Content starts

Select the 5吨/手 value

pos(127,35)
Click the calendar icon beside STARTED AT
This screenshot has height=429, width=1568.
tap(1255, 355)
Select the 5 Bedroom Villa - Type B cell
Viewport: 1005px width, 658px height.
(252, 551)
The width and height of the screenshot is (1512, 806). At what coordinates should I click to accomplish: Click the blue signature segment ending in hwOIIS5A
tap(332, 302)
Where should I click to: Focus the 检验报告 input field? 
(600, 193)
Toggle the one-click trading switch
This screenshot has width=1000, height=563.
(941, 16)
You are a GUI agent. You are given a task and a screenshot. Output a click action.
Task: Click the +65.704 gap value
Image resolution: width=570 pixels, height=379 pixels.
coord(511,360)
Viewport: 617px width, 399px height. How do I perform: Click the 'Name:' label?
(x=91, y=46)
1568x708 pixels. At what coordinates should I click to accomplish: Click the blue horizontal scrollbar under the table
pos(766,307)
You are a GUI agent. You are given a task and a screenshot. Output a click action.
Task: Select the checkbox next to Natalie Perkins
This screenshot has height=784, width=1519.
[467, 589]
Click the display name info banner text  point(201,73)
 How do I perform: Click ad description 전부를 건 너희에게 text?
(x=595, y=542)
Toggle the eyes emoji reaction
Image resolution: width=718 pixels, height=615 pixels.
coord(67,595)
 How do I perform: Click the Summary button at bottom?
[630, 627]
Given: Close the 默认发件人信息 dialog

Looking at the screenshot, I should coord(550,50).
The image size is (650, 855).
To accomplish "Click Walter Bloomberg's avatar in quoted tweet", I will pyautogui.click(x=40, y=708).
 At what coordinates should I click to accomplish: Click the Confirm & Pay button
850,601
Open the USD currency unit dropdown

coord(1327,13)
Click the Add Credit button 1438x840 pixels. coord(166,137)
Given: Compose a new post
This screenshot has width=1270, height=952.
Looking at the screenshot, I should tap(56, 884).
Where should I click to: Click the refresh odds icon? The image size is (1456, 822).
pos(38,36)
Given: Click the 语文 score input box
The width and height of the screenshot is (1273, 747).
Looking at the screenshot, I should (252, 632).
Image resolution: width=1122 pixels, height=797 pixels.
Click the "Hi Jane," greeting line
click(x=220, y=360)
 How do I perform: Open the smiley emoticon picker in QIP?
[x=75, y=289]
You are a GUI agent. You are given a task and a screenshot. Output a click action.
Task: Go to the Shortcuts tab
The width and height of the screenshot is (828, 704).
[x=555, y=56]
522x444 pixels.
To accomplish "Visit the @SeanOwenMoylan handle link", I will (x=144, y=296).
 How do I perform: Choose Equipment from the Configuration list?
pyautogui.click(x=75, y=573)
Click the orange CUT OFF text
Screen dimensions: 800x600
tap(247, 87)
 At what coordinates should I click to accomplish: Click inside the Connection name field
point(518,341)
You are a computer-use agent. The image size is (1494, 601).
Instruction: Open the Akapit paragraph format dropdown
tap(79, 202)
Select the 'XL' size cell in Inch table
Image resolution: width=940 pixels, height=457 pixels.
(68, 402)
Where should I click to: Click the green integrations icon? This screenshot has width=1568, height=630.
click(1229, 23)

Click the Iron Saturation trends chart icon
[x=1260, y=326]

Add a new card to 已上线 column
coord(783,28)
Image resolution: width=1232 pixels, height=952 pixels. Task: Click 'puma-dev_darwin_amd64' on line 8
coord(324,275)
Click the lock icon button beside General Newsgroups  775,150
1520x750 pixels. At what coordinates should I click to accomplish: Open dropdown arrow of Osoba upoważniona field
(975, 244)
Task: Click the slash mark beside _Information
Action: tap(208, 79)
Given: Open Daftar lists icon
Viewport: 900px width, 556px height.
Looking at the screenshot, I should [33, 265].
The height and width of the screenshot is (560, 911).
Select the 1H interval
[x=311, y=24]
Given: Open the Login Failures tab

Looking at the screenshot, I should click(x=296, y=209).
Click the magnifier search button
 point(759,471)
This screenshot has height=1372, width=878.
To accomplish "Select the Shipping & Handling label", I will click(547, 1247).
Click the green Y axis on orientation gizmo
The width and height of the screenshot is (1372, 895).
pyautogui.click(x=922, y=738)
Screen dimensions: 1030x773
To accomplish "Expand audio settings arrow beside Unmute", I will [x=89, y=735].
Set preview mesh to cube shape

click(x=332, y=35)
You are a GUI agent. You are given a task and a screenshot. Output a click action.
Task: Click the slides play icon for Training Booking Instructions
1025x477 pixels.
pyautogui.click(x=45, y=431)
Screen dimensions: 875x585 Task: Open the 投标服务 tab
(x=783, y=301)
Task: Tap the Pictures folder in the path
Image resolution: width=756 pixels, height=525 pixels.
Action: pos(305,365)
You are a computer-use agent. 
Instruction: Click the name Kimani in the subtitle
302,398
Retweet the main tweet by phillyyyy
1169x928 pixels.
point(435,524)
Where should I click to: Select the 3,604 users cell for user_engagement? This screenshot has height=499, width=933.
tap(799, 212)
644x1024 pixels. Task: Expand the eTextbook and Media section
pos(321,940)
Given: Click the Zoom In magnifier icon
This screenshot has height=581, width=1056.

Content ends

THE TASK » In full and without changes, give the data above once more.

REPLY »
Select the 5吨/手 value

pos(127,35)
Click the calendar icon beside STARTED AT
This screenshot has height=429, width=1568.
tap(1255, 355)
Select the 5 Bedroom Villa - Type B cell
Viewport: 1005px width, 658px height.
(252, 551)
The width and height of the screenshot is (1512, 806). At what coordinates should I click to accomplish: Click the blue signature segment ending in hwOIIS5A
tap(332, 302)
Where should I click to: Focus the 检验报告 input field? 
(600, 193)
Toggle the one-click trading switch
This screenshot has width=1000, height=563.
(941, 16)
You are a GUI agent. You are given a task and a screenshot. Output a click action.
Task: Click the +65.704 gap value
Image resolution: width=570 pixels, height=379 pixels.
coord(511,360)
Viewport: 617px width, 399px height. How do I perform: Click the 'Name:' label?
(x=91, y=46)
1568x708 pixels. At what coordinates should I click to accomplish: Click the blue horizontal scrollbar under the table
pos(766,307)
You are a GUI agent. You are given a task and a screenshot. Output a click action.
Task: Select the checkbox next to Natalie Perkins
This screenshot has height=784, width=1519.
[467, 589]
Click the display name info banner text  point(201,73)
 How do I perform: Click ad description 전부를 건 너희에게 text?
(x=595, y=542)
Toggle the eyes emoji reaction
Image resolution: width=718 pixels, height=615 pixels.
coord(67,595)
 How do I perform: Click the Summary button at bottom?
[630, 627]
Given: Close the 默认发件人信息 dialog

Looking at the screenshot, I should coord(550,50).
The image size is (650, 855).
To accomplish "Click Walter Bloomberg's avatar in quoted tweet", I will pyautogui.click(x=40, y=708).
 At what coordinates should I click to accomplish: Click the Confirm & Pay button
850,601
Open the USD currency unit dropdown

coord(1327,13)
Click the Add Credit button 1438x840 pixels. coord(166,137)
Given: Compose a new post
This screenshot has width=1270, height=952.
Looking at the screenshot, I should tap(56, 884).
Where should I click to: Click the refresh odds icon? The image size is (1456, 822).
pos(38,36)
Given: Click the 语文 score input box
The width and height of the screenshot is (1273, 747).
Looking at the screenshot, I should (252, 632).
Image resolution: width=1122 pixels, height=797 pixels.
Click the "Hi Jane," greeting line
click(x=220, y=360)
 How do I perform: Open the smiley emoticon picker in QIP?
[x=75, y=289]
You are a GUI agent. You are given a task and a screenshot. Output a click action.
Task: Go to the Shortcuts tab
The width and height of the screenshot is (828, 704).
[x=555, y=56]
522x444 pixels.
To accomplish "Visit the @SeanOwenMoylan handle link", I will (x=144, y=296).
 How do I perform: Choose Equipment from the Configuration list?
pyautogui.click(x=75, y=573)
Click the orange CUT OFF text
Screen dimensions: 800x600
tap(247, 87)
 At what coordinates should I click to accomplish: Click inside the Connection name field
point(518,341)
You are a computer-use agent. The image size is (1494, 601).
Instruction: Open the Akapit paragraph format dropdown
tap(79, 202)
Select the 'XL' size cell in Inch table
Image resolution: width=940 pixels, height=457 pixels.
(68, 402)
Where should I click to: Click the green integrations icon? This screenshot has width=1568, height=630.
click(1229, 23)

Click the Iron Saturation trends chart icon
[x=1260, y=326]

Add a new card to 已上线 column
coord(783,28)
Image resolution: width=1232 pixels, height=952 pixels. Task: Click 'puma-dev_darwin_amd64' on line 8
coord(324,275)
Click the lock icon button beside General Newsgroups  775,150
1520x750 pixels. At what coordinates should I click to accomplish: Open dropdown arrow of Osoba upoważniona field
(975, 244)
Task: Click the slash mark beside _Information
Action: tap(208, 79)
Given: Open Daftar lists icon
Viewport: 900px width, 556px height.
Looking at the screenshot, I should [33, 265].
The height and width of the screenshot is (560, 911).
Select the 1H interval
[x=311, y=24]
Given: Open the Login Failures tab

Looking at the screenshot, I should click(x=296, y=209).
Click the magnifier search button
 point(759,471)
This screenshot has height=1372, width=878.
To accomplish "Select the Shipping & Handling label", I will click(547, 1247).
Click the green Y axis on orientation gizmo
The width and height of the screenshot is (1372, 895).
pyautogui.click(x=922, y=738)
Screen dimensions: 1030x773
To accomplish "Expand audio settings arrow beside Unmute", I will [x=89, y=735].
Set preview mesh to cube shape

click(x=332, y=35)
You are a GUI agent. You are given a task and a screenshot. Output a click action.
Task: Click the slides play icon for Training Booking Instructions
1025x477 pixels.
pyautogui.click(x=45, y=431)
Screen dimensions: 875x585 Task: Open the 投标服务 tab
(x=783, y=301)
Task: Tap the Pictures folder in the path
Image resolution: width=756 pixels, height=525 pixels.
Action: pos(305,365)
You are a computer-use agent. 
Instruction: Click the name Kimani in the subtitle
302,398
Retweet the main tweet by phillyyyy
1169x928 pixels.
point(435,524)
Where should I click to: Select the 3,604 users cell for user_engagement? This screenshot has height=499, width=933.
tap(799, 212)
644x1024 pixels. Task: Expand the eTextbook and Media section
pos(321,940)
Given: Click the Zoom In magnifier icon
This screenshot has height=581, width=1056.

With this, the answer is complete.